**PROBLEM TO SOLVE:** Pick up the piece about Marina Abramović and her tribute to Maria Callas from where it stops, and keep writing it.

(TEXT SEGMENT begins)

Marina Abramović interviewed in Wallpaper*
16 September 2021
Marina Abramović in London: death, Maria Callas and breaking the rules of Opera
Ahead of her dramatic operatic takeover in London, we spoke to Marina Abramović about ‘Seven Deaths’, her multifaceted homage to soprano Maria Callas
‘I’m an international gypsy with two suitcases running from place to place!’ enthuses Marina Abramović only moments into our conversation. Halfway through a four-month trip that includes 19 stops, the indefatigable artist is back to her nomadic ways after an unplanned sabbatical – prompted by the Covid-19 pandemic – of reading books, growing vegetables, and planting trees in the countryside.
For now, the Serbian performance artist is in London to open a duet of solo exhibitions across Lisson Gallery’s spaces on Cork Street and Lisson Street, the culmination of her lifelong preoccupation with Greek American opera singer Maria Callas. An immersive film installation, Seven Deaths, captures a series of heart-rending demises that Abramović undergoes on-screen, to the soundtrack of seven Callas solos.
The artist’s fascination with the ill-fated diva began in her grandmother’s kitchen in Belgrade, when she was 14 years old. From the radio, an unfamiliar voice – Callas’ voice – pierced the space. ‘I remember standing up in the middle of the kitchen and starting to cry. It was immediately emotional. And I have no idea why,’ she says. Now 74, Abramović has spent much of her life endeavouring to make a work in tribute to the woman who inspired her.

(TEXT SEGMENT ends)
(LISTED RECORDS begins)

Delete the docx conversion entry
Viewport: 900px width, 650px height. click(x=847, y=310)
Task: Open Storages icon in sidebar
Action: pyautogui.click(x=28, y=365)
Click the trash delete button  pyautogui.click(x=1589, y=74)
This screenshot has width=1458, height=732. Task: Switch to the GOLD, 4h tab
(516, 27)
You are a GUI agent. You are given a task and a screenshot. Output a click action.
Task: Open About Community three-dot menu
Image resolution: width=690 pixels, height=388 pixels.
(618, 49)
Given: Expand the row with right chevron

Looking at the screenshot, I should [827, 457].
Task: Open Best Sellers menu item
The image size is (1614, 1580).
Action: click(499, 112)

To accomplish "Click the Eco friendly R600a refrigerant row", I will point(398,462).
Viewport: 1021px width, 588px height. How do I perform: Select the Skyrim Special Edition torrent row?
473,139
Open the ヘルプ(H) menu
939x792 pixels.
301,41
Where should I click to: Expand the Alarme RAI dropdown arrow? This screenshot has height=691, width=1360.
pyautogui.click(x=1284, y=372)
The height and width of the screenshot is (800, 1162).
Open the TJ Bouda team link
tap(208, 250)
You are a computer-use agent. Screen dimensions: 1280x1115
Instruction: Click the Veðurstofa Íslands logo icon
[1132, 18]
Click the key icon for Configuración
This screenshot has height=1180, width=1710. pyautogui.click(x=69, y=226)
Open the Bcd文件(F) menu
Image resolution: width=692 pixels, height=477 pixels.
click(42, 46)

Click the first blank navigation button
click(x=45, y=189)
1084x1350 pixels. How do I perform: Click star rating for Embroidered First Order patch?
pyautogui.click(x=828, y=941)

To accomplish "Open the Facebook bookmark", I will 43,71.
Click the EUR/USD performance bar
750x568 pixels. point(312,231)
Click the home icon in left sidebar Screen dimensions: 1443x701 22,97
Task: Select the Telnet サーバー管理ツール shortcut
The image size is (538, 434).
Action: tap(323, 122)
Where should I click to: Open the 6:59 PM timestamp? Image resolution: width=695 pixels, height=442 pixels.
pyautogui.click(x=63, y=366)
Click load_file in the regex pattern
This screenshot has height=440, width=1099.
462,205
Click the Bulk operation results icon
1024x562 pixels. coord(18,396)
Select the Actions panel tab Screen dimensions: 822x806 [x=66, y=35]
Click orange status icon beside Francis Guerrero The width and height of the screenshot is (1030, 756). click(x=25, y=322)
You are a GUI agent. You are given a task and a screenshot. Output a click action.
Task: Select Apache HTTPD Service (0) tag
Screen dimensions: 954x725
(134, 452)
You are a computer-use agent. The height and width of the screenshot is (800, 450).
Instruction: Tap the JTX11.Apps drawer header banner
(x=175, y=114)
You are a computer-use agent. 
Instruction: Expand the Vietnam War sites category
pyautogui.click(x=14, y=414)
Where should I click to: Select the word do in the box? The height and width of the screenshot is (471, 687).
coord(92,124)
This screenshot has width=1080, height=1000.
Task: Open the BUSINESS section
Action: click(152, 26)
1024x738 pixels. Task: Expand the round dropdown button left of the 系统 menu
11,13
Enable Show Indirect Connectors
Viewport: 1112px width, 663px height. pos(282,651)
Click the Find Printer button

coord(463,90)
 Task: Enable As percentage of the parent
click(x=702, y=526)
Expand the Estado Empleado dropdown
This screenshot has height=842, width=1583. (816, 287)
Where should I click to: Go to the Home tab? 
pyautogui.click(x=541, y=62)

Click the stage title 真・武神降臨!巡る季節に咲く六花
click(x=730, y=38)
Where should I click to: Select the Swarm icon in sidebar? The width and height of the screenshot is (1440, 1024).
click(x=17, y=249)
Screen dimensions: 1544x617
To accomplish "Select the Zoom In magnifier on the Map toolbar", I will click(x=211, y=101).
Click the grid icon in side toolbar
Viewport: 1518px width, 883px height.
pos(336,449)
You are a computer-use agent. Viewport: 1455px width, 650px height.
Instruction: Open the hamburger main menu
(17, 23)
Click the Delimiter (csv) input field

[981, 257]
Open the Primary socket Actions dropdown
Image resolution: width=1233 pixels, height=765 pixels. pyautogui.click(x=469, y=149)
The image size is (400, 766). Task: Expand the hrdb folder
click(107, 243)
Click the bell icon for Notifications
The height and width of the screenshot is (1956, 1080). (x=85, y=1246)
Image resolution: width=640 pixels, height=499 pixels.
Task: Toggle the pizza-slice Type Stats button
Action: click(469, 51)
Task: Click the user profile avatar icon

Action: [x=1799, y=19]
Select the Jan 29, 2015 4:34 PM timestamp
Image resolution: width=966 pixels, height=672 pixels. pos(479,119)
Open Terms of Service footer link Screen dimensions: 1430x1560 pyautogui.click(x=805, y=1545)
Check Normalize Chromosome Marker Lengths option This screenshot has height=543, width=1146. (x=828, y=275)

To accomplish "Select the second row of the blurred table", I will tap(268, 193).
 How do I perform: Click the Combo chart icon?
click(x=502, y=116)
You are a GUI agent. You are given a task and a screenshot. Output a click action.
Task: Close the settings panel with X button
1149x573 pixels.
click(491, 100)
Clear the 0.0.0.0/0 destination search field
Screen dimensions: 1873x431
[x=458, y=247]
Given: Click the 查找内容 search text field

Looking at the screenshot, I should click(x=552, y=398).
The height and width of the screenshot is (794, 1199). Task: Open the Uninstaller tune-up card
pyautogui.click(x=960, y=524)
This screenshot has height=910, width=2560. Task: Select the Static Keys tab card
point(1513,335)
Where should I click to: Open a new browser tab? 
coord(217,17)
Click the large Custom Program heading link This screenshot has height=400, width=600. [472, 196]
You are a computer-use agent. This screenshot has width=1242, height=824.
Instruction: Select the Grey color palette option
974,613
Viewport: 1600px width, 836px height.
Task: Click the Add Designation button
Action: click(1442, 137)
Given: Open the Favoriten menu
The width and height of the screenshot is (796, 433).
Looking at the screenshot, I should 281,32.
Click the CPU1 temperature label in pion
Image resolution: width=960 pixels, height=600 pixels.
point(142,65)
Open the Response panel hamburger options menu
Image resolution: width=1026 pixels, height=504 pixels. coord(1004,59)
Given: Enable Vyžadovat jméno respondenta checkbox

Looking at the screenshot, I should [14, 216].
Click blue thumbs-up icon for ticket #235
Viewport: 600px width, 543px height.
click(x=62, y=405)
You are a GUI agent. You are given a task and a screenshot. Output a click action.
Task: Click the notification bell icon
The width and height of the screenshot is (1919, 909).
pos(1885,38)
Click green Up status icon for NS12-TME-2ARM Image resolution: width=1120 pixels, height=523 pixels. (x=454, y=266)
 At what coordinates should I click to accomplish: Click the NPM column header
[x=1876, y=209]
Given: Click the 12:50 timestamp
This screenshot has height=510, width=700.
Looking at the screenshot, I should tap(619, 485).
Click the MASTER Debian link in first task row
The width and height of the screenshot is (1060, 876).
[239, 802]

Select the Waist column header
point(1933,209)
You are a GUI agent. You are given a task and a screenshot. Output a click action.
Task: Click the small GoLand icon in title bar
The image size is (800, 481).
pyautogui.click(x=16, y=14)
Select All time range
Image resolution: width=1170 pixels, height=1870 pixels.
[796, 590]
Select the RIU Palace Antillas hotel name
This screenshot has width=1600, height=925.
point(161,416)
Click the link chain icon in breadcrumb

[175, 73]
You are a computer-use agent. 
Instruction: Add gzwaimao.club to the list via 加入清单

(LISTED RECORDS ends)

**EXERCISE OUTPUT:**
Ideas for the project percolated in various guises over the decades, from film to a theatre play. Abramović settled on an opera – an unlikely medium for the radical performance artist – with 7 Deaths of Maria Callas, which debuted in Munich last year. ‘I am secure in my skin as a performance artist, so I was interested in doing something new, to go into a world that I had never been to before,’ says Abramović of her first foray into the traditional art form. ‘The opera world has such strict rules – so it’s a good thing to break them.’
And break them she does. Joined by long-term collaborator, actor Willem Dafoe, the artist adds a new twist to the macabre fates she meets in the course of an hour and 50 seconds in her film homage at Lisson: from consumption (set to La Traviata); to jumping (Tosca); strangulation (Otello); harakiri (Madama Butterfly); knifing (Carmen); madness (Lucia di Lammermoor) and self-immolation (Norma). Here, Abramović commits to her different characters – herself, Callas, or the jilted bride, among others – with abandon.